- What this task involves
Please reproduce the entries exactly, skipping each picture.

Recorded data
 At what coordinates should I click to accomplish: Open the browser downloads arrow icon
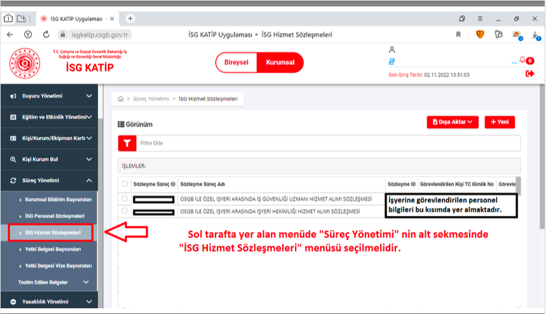point(536,34)
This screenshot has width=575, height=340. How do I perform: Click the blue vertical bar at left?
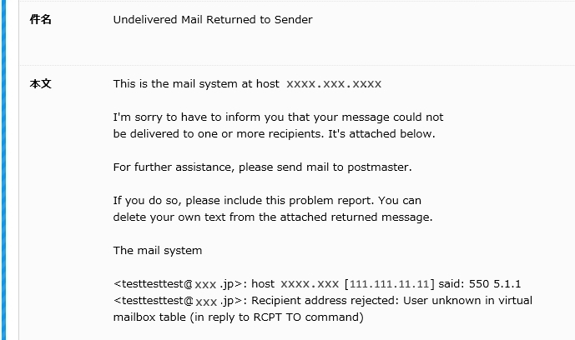tap(3, 170)
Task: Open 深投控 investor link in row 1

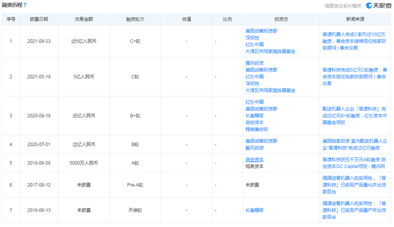Action: click(252, 38)
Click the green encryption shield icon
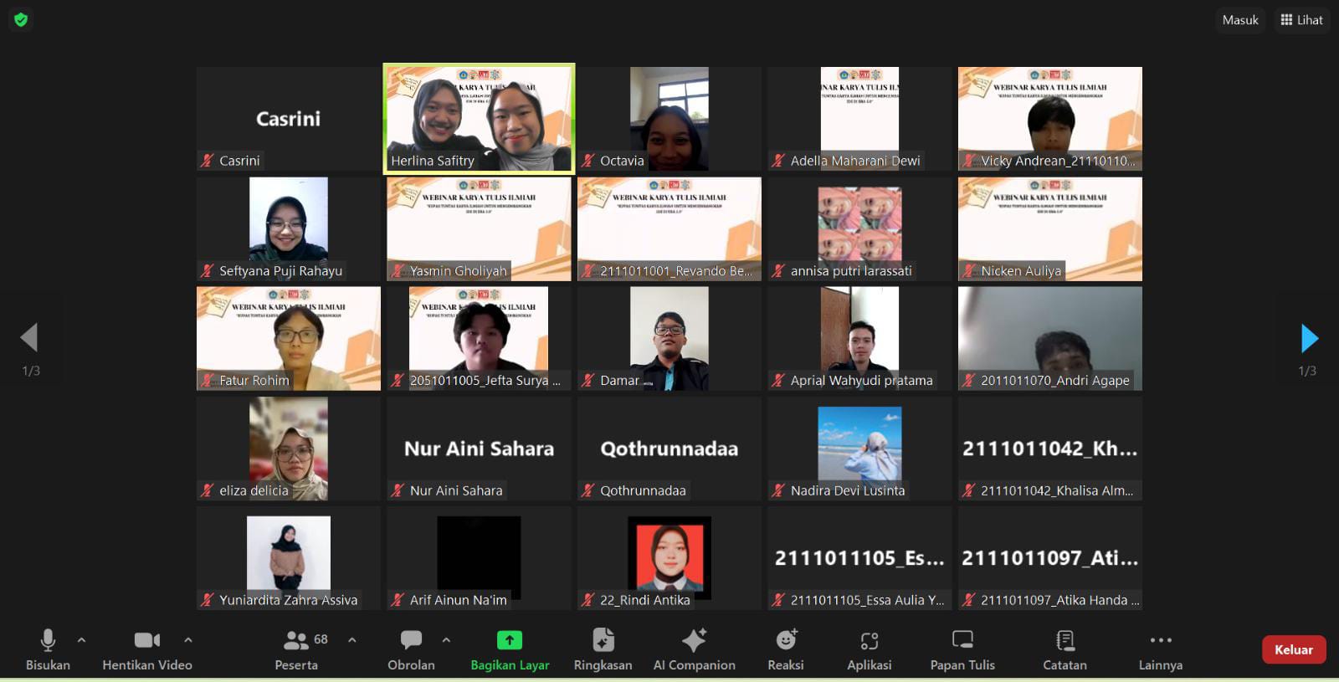1339x682 pixels. [x=21, y=19]
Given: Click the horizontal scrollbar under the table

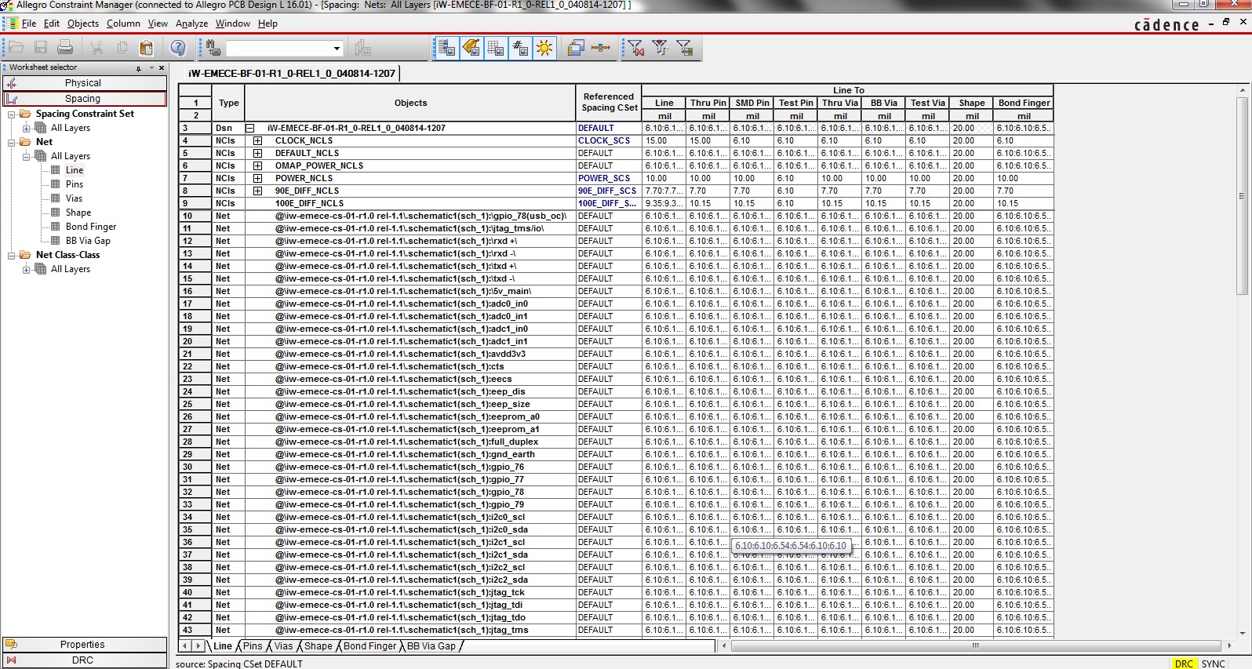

- Task output
 At what coordinates should I click to accomplish: Open the browser downloads arrow icon
point(536,34)
This screenshot has width=575, height=340. How do I perform: Click the blue vertical bar at left?
tap(3, 170)
Task: Open 深投控 investor link in row 1

Action: click(252, 38)
Click the green encryption shield icon
1339x682 pixels. [x=21, y=19]
Given: Click the horizontal scrollbar under the table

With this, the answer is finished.